WORK ITEM: Omit every picture, and retype the lines that run from the beginning of the data below through the line containing "The image size is (920, 482).", inclusive.

Stored data entries
--------

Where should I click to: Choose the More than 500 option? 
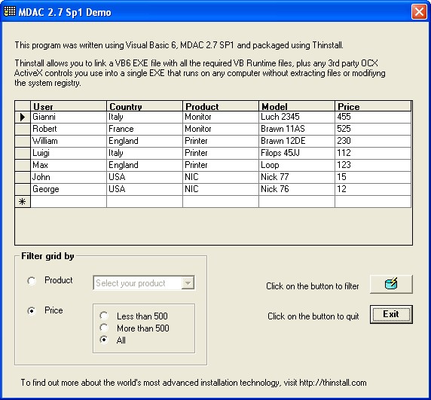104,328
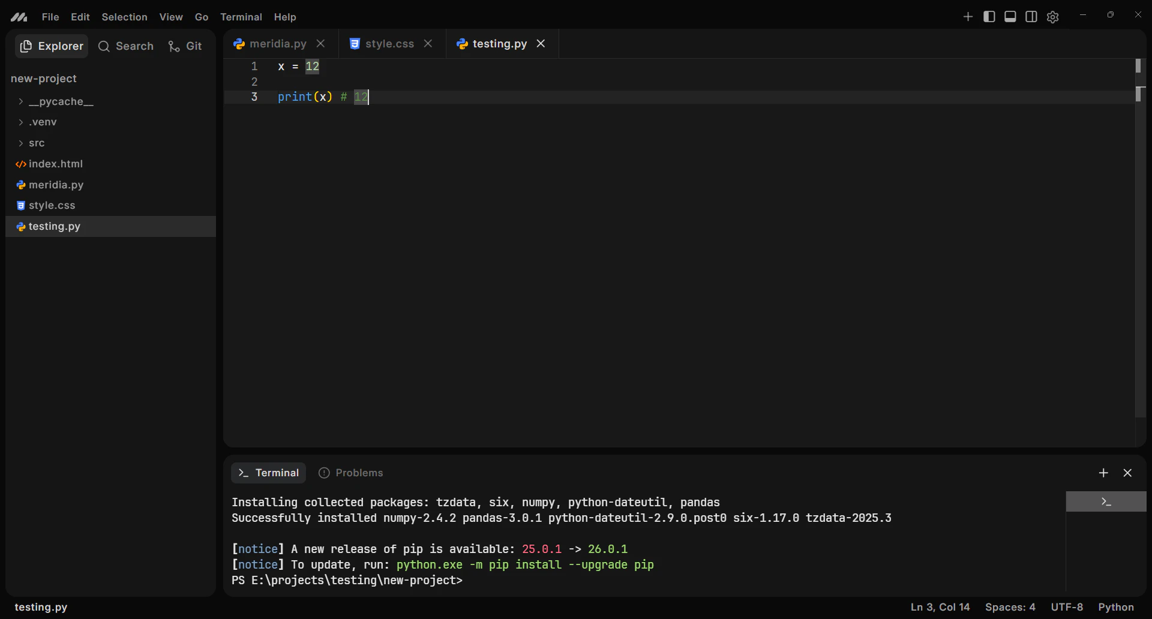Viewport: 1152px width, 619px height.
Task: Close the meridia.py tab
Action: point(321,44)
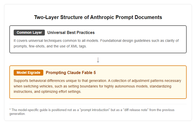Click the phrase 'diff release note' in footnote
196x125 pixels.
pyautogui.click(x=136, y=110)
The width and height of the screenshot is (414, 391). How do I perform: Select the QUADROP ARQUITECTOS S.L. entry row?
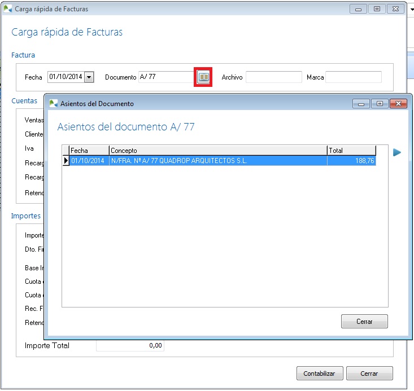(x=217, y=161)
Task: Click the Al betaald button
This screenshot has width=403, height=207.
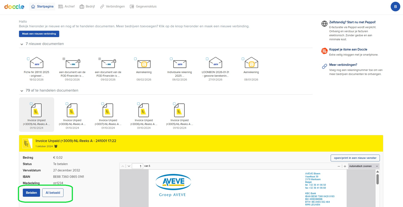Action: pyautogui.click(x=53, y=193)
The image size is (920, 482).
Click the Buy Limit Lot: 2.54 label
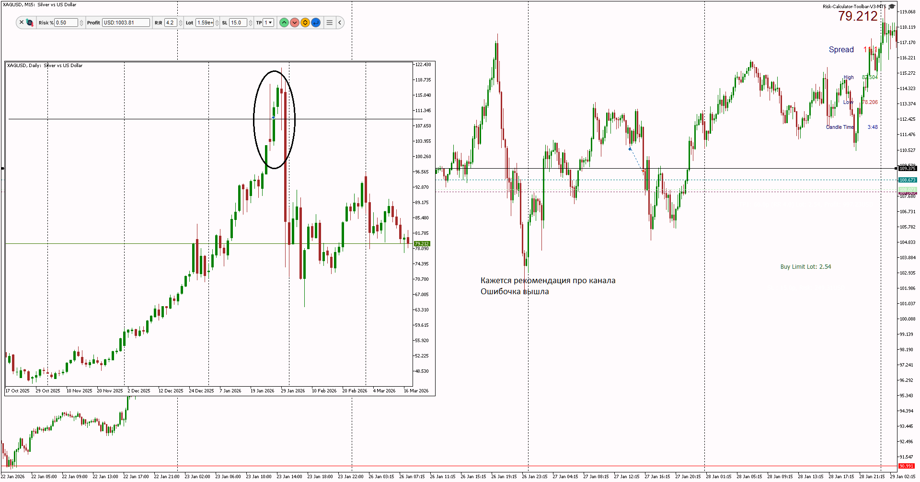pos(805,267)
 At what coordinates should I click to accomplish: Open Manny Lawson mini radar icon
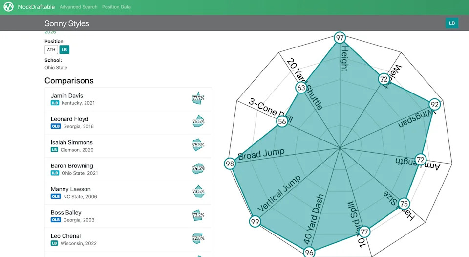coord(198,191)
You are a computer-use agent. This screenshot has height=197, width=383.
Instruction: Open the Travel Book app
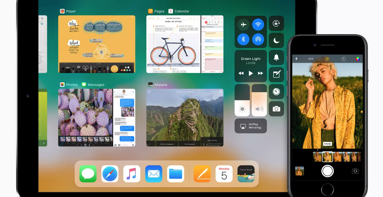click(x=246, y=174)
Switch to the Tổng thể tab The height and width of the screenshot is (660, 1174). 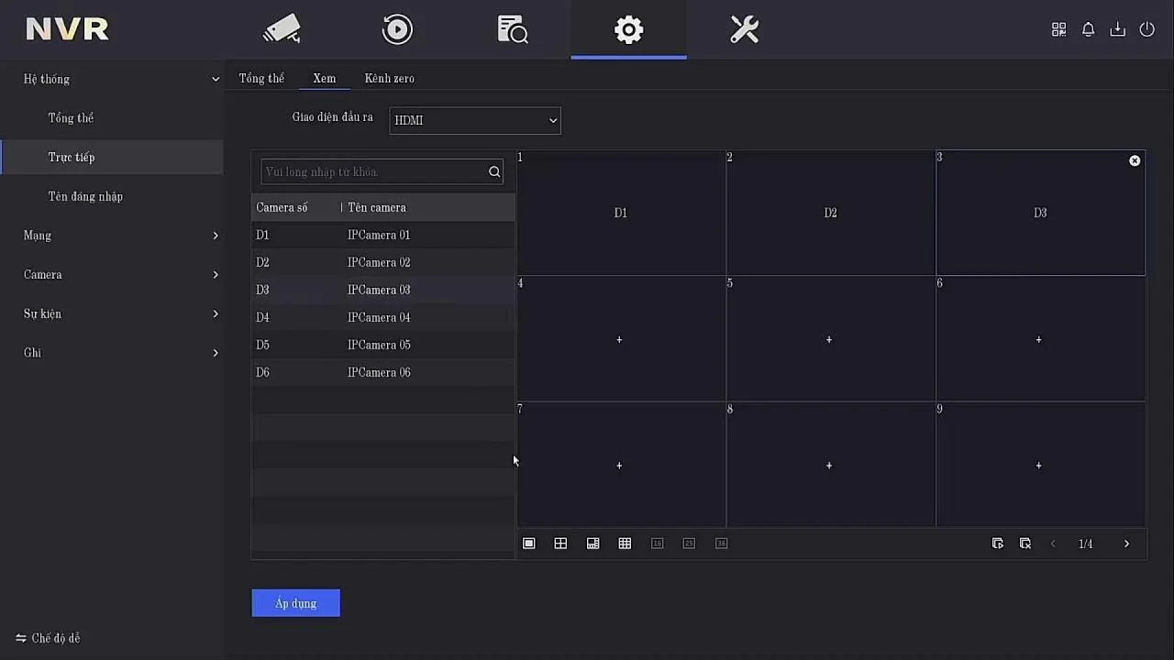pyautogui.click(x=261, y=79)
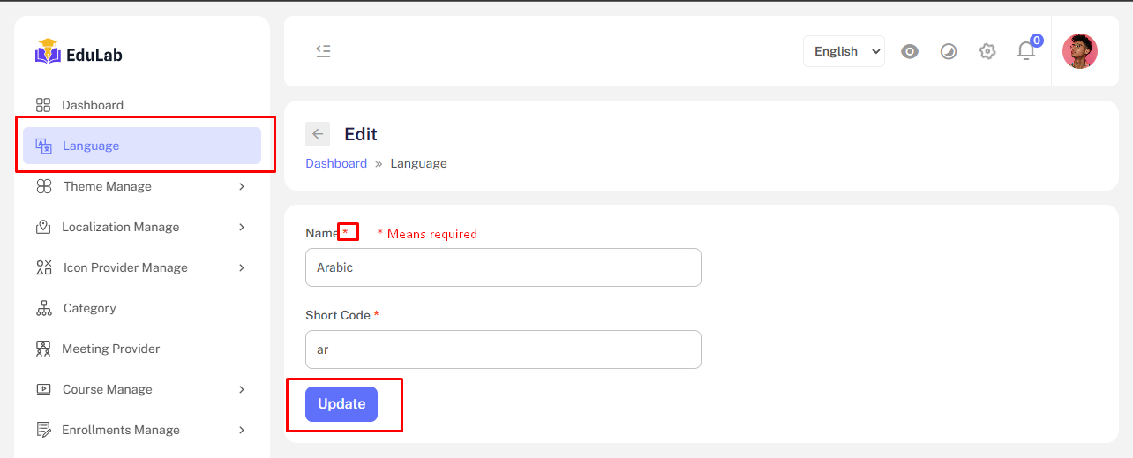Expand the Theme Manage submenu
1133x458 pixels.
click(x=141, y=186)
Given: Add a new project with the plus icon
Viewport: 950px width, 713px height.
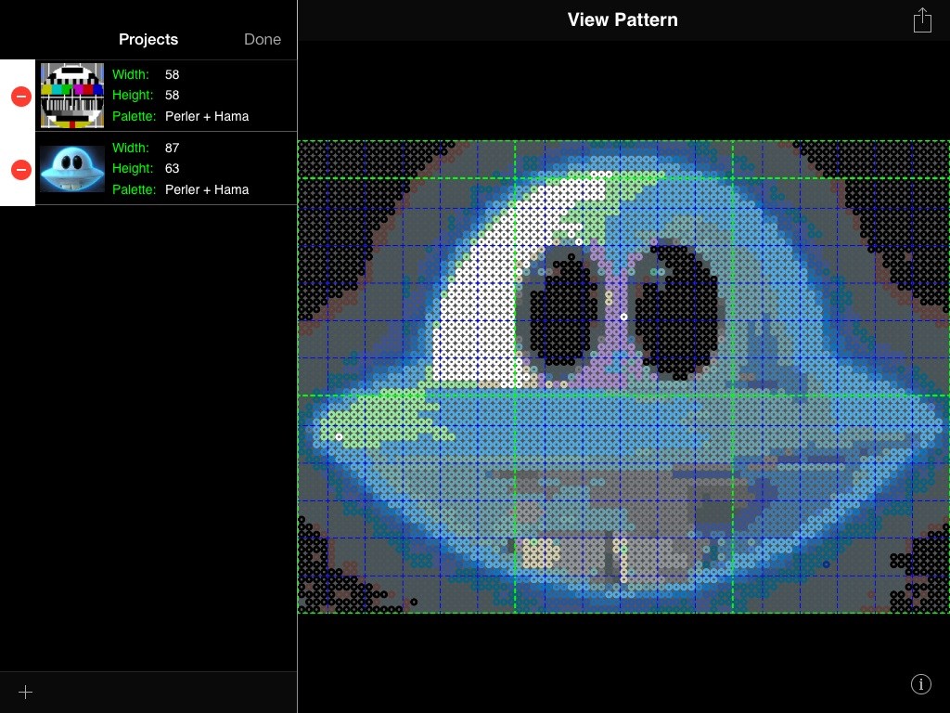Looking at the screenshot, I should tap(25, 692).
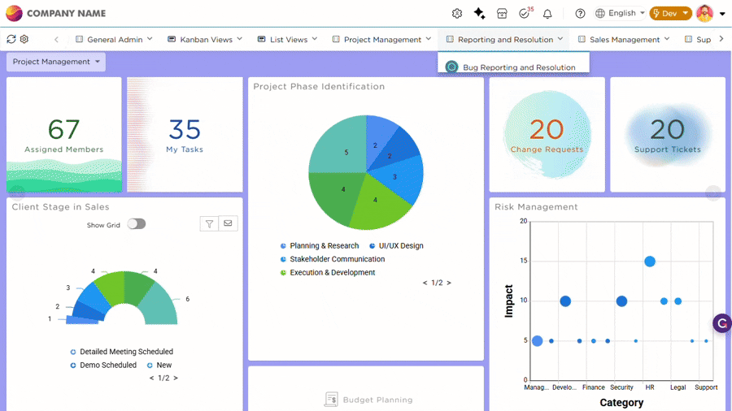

--------

FINISHED TASK:
Where should I click to: Choose the More than 500 option? 
104,328
Viewport: 1152px width, 619px height.
Task: Close the meridia.py tab
Action: point(321,44)
Click the phrase 'diff release note' in footnote
196x125 pixels.
pyautogui.click(x=136, y=110)
The width and height of the screenshot is (414, 391). How do I perform: Select the QUADROP ARQUITECTOS S.L. entry row?
(x=217, y=161)
Task: Click the Al betaald button
This screenshot has width=403, height=207.
Action: pyautogui.click(x=53, y=193)
The image size is (920, 482).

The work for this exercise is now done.